Las dos cajas se llenan de cosas: figuras de cerámica, los típicos cuadros de paisajes con casas en el campo; calles de algún lugar del mundo; y otro del atardecer de una playa. Una vez preparados los cuadros —que nunca pinte —, y los cachivaches, salgo, pongo las cajas en el piso y saco mi apreciado transporte: una bicicleta. No es muy bonita, lleva desgaste por los años pero me ayuda demasiado.
Una caja la amarró adelante sin que me obstruya mi campo de visión y la otra atrás con la ayuda de una soga. Ya preparadas las cosas salgo a las calles de la Ciudad de Meneveria hacia al norte.
Paso unas que otras calles, a lo lejos veo un letrero con bordes blancos y un fondo color café que dice Calle plata-oro. Disminuyó la velocidad como iba acercándome, dobló la esquina y por fin he llegado.
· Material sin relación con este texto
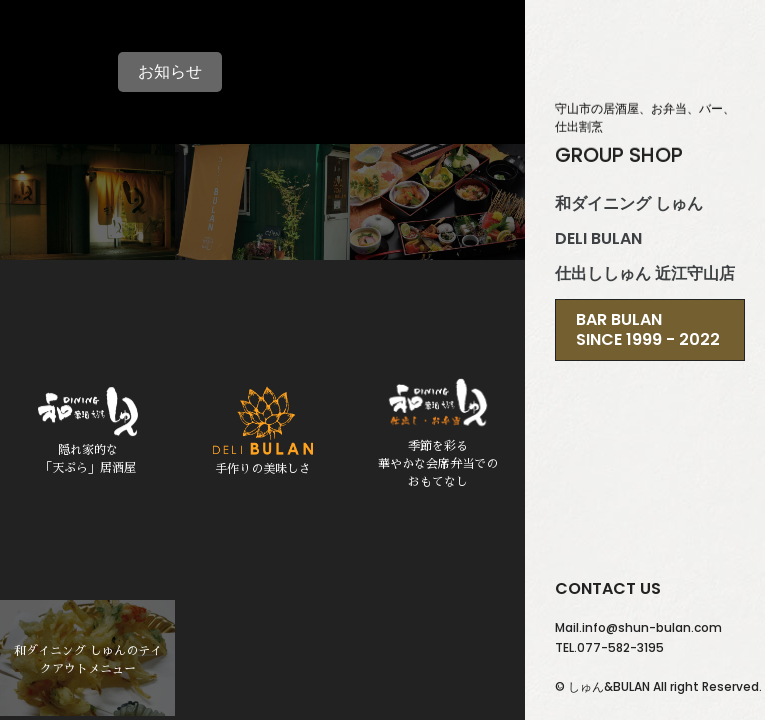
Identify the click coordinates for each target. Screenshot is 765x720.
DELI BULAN (598, 239)
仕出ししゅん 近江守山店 (645, 274)
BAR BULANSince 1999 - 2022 (648, 329)
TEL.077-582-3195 (609, 647)
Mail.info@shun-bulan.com (638, 627)
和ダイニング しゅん (629, 204)
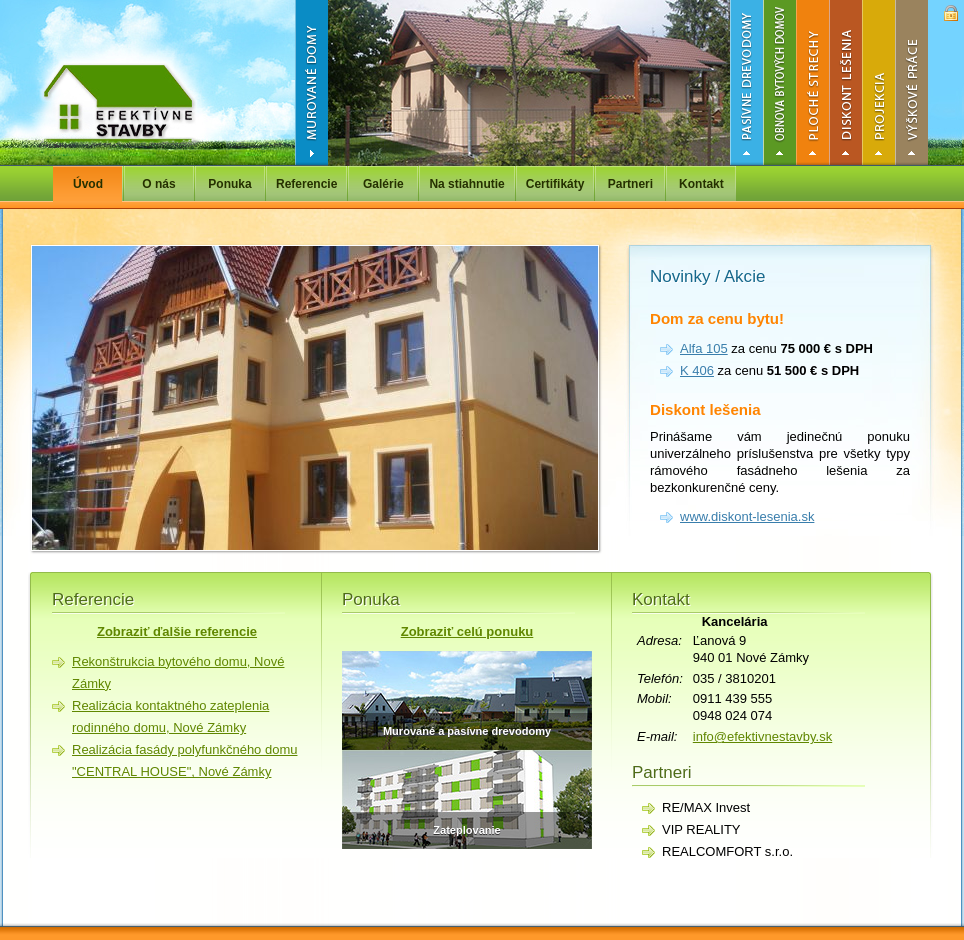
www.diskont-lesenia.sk (747, 516)
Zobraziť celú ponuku (467, 631)
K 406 (697, 370)
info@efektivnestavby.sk (762, 736)
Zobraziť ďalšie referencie (177, 631)
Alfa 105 (704, 348)
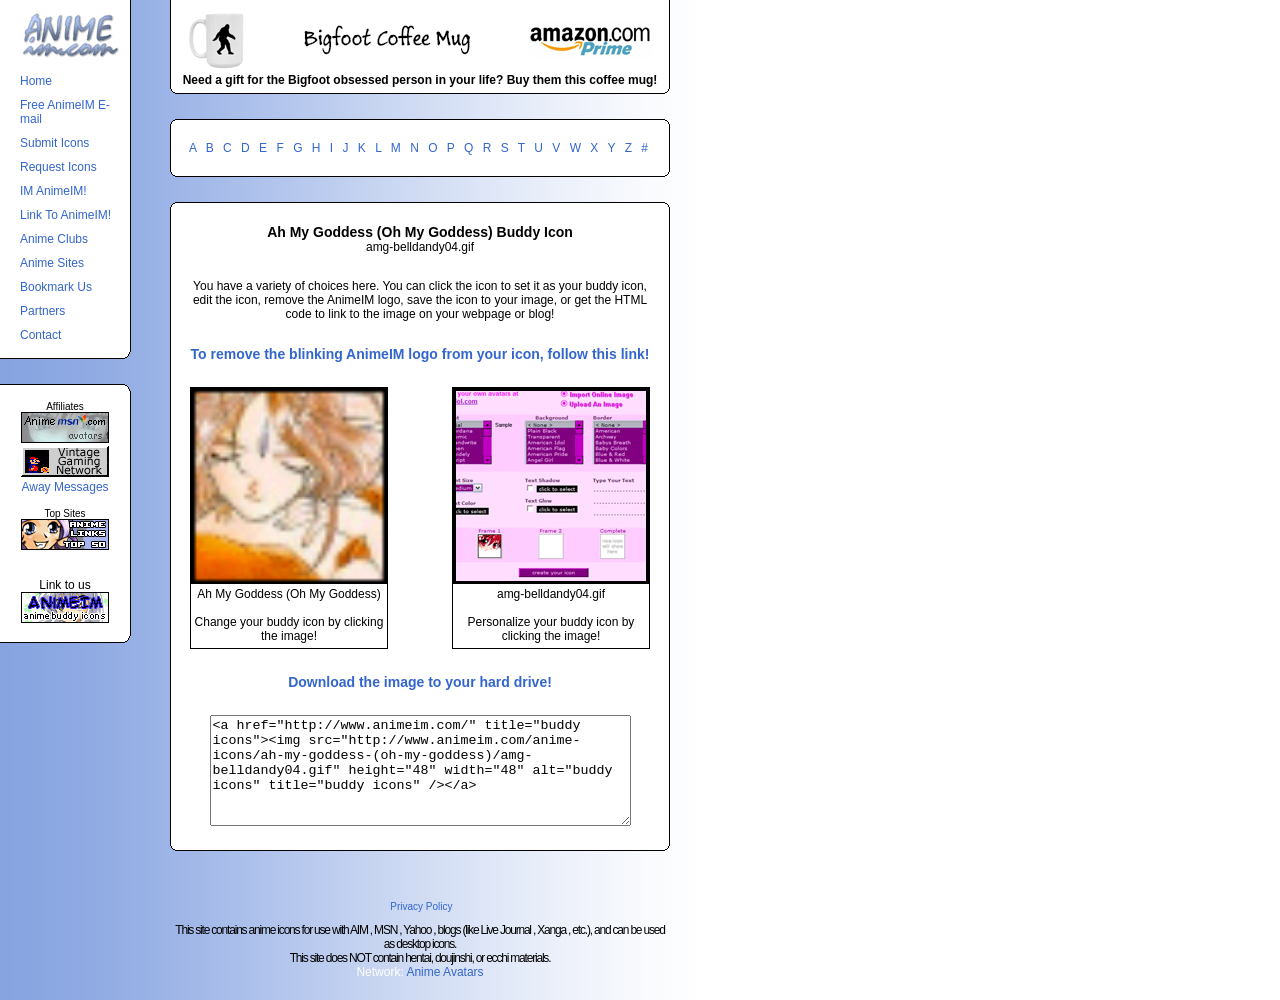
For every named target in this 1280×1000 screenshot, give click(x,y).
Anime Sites (52, 263)
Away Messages (64, 487)
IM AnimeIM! (53, 191)
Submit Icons (54, 143)
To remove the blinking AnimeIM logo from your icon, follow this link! (420, 354)
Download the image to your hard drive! (420, 682)
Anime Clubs (54, 239)
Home (36, 81)
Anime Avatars (444, 993)
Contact (40, 335)
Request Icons (58, 167)
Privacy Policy (421, 927)
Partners (42, 311)
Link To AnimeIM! (65, 215)
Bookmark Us (56, 287)
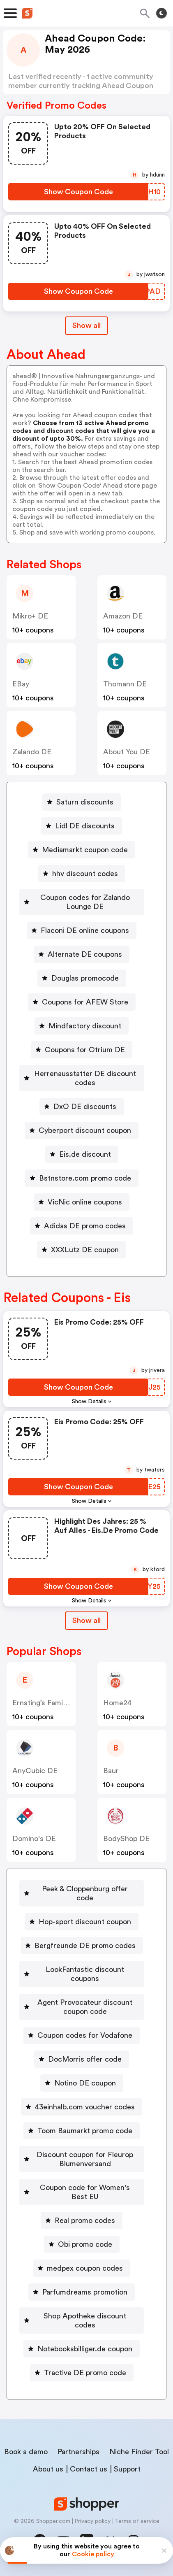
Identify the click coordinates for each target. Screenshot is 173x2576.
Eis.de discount (85, 1154)
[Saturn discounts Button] (81, 802)
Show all (86, 1620)
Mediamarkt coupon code (85, 849)
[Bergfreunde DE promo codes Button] (82, 1945)
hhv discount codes (85, 873)
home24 (117, 1702)
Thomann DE (125, 684)
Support (127, 2469)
De ambos lados se encuentran abarrotados de personas vendiendo; me bajo de la bici adentrándome a la calle, busco el lugar donde se encuentra una vieja amiga mía. Como a mitad de calle, la encuentro.
—¡Ey! Creí que no vendrías —Me da un abrazo y me ayuda con mi bicicleta.
—Se me hizo tarde porque estaba hablando con la sra. Estela —le digo—. Ahora sí que me he quedado en la calle.
Se detiene abruptamente.
—¡¿Ya te corrió?! —exclama abriendo los ojos.
—Lo que se dice ya, sí. Me pidió hoy el lugar —respondo, desenredando el nudo que hice para bajar las cajas—. Me dio tres días.